The model produces logits, softmax turns them into a predicted distribution, and cross-entropy is computed against the soft target. Early in training the model's prediction is far from the target, so the gradient is large and pushes the class-2 logit up and the others down — the same direction as ordinary training. The difference emerges as the model gets confident. With a hard target, when the model already predicts, say, 0.99 for class 2, the loss still wants 1.0, so the gradient keeps pushing the logit higher. With the soft target, once the model predicts 0.9 for class 2 and the small remainder for the rest, the prediction matches the target and the gradient goes to zero. The logit gap stops growing at a finite value. The model has learned to be confident to exactly the degree the soft target specifies and no more.
Now see the two downstream effects concretely. On calibration: because the logit gap is bounded, the model's peak probabilities are capped near 1-ε rather than at 0.9999, so when you plot predicted confidence against actual accuracy (a reliability diagram), the curve sits much closer to the diagonal — the model's stated confidence is trustworthy. On representation: because every wrong class shares the same small target, the network is discouraged from making any one wrong class's logit special, which pushes the feature representations toward tight clusters equidistant from the wrong-class boundaries. Both effects come from the same single change to the target.
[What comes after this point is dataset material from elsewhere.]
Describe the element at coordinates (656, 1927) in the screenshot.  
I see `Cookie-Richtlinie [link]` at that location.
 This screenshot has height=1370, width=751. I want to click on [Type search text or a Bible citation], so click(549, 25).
The performance character is a trade you can measure. Label smoothing usually leaves top-1 accuracy the same or slightly better while substantially improving calibration — a very favorable exchange for any system that uses the probabilities downstream. But the improvement is not free of tension: because the model is trained never to be more than 1-ε confident, its raw output probabilities are systematically 'less sharp,' which is fine for decisions but is exactly wrong if something downstream depends on the fine structure of the full distribution. The clearest case is temperature-scaled ensembling or distillation, where the shape of the tail matters.
Consider that stress case directly: you train a large teacher with label smoothing because it gives the teacher great calibration, then distill it into a small student. Distillation works by having the student match the teacher's soft probabilities over all classes — the teacher's assignment of, say, 3% to 'truck' when the answer is 'car' tells the student that cars and trucks are similar, and that relational 'dark knowledge' is what makes the student learn efficiently. But label smoothing deliberately flattened those wrong-class probabilities toward a uniform ε/(K-1), erasing the very structure distillation depends on. The student learns worse from the smoothed teacher than from an un-smoothed one, even though the smoothed teacher is the better standalone classifier. The lesson is that label smoothing improves the model's decisions at the cost of the information content of its full output distribution, and whether that trade is right depends entirely on whether anything downstream consumes that full distribution — which is a design decision, not a default.